Bottle FeedingPumping

Breastmilk Guidelines

Below are guidelines for the storage of milk for healthy, term babies. If you have a baby with special needs, please discuss this with your baby’s doctor in the intensive care until. Most likely, you will simply need to lean on the lower end of the storage parameters, such as three hours at room temperature and three days in the refrigerator.

Remember most people can follow

The Rule of 6’s

6 hours at room temperature
6 days in the fridge
6 months in the freezer
(12 months if it is a deep chest freezer)

The CDC recommends a 4 hour rule for fresh milk and 4 days for refrigerated milk, while the Academy of Breastfeeding gives a 6-8 hour and a 5-8 day window, respectively.  It seems that some women have a longer breastmilk shelf life than others. It may be helpful to do an experiment to determine your own breastmilk shelf life.

Date your milk. Mark your milk with any notes. If you’ve been told to pump and dump, consider keeping the milk and marking it rather than discarding. Do some extra research on the need discard this milk before disposing of it.

Place in the back of your fridge where it is the coldest, not in the door. When freezing, store in 2, 3, or 4 oz increments so you can mix and match sizes when defrosting.
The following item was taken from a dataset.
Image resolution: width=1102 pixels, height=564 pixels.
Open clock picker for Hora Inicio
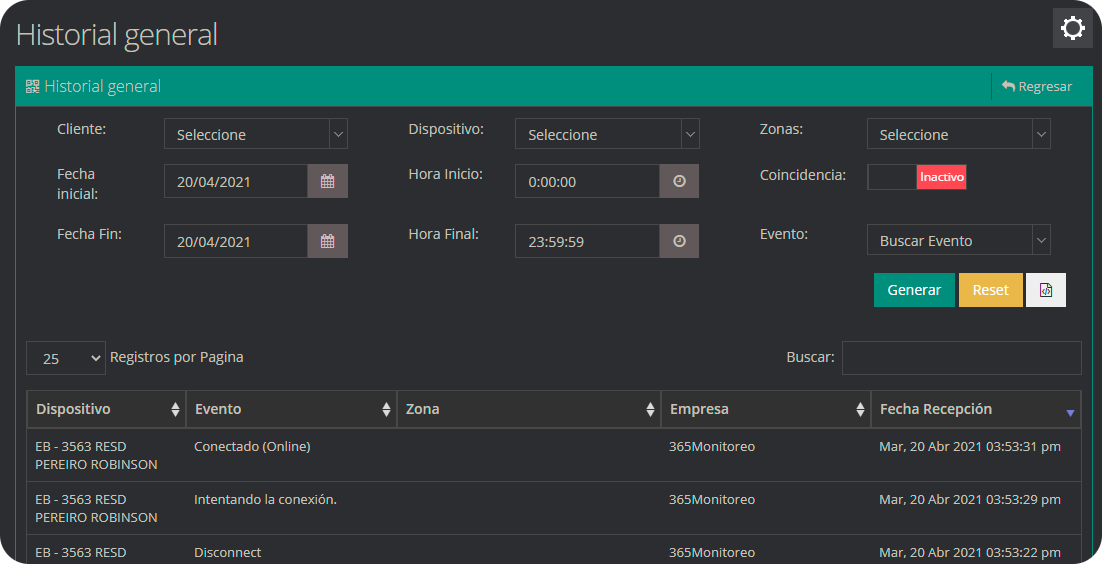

You will notice the milk separate as it cools in the fridge. Thicker, more opaque milk will rise to the top and thinner, more translucent milk will settle on the bottom. This is totally normal.

If you are giving your baby milk from the fridge, warm it up by setting it in a bottle warmer, a cup of hot water, or by running it under hot water. You don’t have to warm breastmilk before you feed it to a baby as long as baby accepts it, but you should warm it enough to be able to swirl the fat back into your milk. Try not to shake your milk too much. Once milk is warmed and offered to the baby, it should be discarded within two hours.